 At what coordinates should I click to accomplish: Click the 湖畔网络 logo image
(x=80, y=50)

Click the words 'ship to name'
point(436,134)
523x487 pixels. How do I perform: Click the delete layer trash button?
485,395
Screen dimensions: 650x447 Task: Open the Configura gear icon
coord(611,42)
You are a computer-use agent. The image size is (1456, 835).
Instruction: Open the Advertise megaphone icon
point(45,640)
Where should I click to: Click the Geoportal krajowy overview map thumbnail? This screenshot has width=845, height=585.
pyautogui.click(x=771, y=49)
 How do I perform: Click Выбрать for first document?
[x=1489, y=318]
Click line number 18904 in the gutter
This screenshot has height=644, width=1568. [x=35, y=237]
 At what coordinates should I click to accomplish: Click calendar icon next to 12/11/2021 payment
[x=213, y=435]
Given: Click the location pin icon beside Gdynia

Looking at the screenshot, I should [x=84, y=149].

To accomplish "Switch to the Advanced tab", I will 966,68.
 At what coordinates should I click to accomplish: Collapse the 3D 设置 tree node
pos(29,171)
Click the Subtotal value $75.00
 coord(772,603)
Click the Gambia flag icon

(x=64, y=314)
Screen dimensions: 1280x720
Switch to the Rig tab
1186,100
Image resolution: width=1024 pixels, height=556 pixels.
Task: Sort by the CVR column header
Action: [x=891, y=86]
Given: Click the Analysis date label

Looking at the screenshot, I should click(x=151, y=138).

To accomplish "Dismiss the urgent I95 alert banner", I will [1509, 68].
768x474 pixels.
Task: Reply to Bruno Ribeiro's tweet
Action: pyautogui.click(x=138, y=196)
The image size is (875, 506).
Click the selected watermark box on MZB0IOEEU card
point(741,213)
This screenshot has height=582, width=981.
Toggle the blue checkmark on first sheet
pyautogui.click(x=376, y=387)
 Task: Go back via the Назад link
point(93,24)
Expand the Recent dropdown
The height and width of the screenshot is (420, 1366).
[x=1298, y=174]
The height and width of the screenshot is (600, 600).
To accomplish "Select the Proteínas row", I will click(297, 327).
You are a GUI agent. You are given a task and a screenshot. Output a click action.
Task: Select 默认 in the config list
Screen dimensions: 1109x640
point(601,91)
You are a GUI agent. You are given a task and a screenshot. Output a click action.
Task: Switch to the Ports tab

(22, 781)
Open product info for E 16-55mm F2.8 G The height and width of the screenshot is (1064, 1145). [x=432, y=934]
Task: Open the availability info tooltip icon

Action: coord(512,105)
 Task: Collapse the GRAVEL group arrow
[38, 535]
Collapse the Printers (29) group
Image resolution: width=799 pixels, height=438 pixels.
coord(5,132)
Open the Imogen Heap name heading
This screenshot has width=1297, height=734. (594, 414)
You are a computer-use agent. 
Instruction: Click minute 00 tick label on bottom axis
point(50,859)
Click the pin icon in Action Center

§ Prompt: Faithfully transcribe the whole of the data.

§ Result:
 At what coordinates should I click to accomplish: Click the 湖畔网络 logo image
(x=80, y=50)

Click the words 'ship to name'
point(436,134)
523x487 pixels. How do I perform: Click the delete layer trash button?
485,395
Screen dimensions: 650x447 Task: Open the Configura gear icon
coord(611,42)
You are a computer-use agent. The image size is (1456, 835).
Instruction: Open the Advertise megaphone icon
point(45,640)
Where should I click to: Click the Geoportal krajowy overview map thumbnail? This screenshot has width=845, height=585.
pyautogui.click(x=771, y=49)
 How do I perform: Click Выбрать for first document?
[x=1489, y=318]
Click line number 18904 in the gutter
This screenshot has height=644, width=1568. [x=35, y=237]
 At what coordinates should I click to accomplish: Click calendar icon next to 12/11/2021 payment
[x=213, y=435]
Given: Click the location pin icon beside Gdynia

Looking at the screenshot, I should [x=84, y=149].

To accomplish "Switch to the Advanced tab", I will 966,68.
 At what coordinates should I click to accomplish: Collapse the 3D 设置 tree node
pos(29,171)
Click the Subtotal value $75.00
 coord(772,603)
Click the Gambia flag icon

(x=64, y=314)
Screen dimensions: 1280x720
Switch to the Rig tab
1186,100
Image resolution: width=1024 pixels, height=556 pixels.
Task: Sort by the CVR column header
Action: [x=891, y=86]
Given: Click the Analysis date label

Looking at the screenshot, I should click(x=151, y=138).

To accomplish "Dismiss the urgent I95 alert banner", I will [1509, 68].
768x474 pixels.
Task: Reply to Bruno Ribeiro's tweet
Action: pyautogui.click(x=138, y=196)
The image size is (875, 506).
Click the selected watermark box on MZB0IOEEU card
point(741,213)
This screenshot has height=582, width=981.
Toggle the blue checkmark on first sheet
pyautogui.click(x=376, y=387)
 Task: Go back via the Назад link
point(93,24)
Expand the Recent dropdown
The height and width of the screenshot is (420, 1366).
[x=1298, y=174]
The height and width of the screenshot is (600, 600).
To accomplish "Select the Proteínas row", I will click(297, 327).
You are a GUI agent. You are given a task and a screenshot. Output a click action.
Task: Select 默认 in the config list
Screen dimensions: 1109x640
point(601,91)
You are a GUI agent. You are given a task and a screenshot. Output a click action.
Task: Switch to the Ports tab

(22, 781)
Open product info for E 16-55mm F2.8 G The height and width of the screenshot is (1064, 1145). [x=432, y=934]
Task: Open the availability info tooltip icon

Action: coord(512,105)
 Task: Collapse the GRAVEL group arrow
[38, 535]
Collapse the Printers (29) group
Image resolution: width=799 pixels, height=438 pixels.
coord(5,132)
Open the Imogen Heap name heading
This screenshot has width=1297, height=734. (594, 414)
You are a computer-use agent. 
Instruction: Click minute 00 tick label on bottom axis
point(50,859)
Click the pin icon in Action Center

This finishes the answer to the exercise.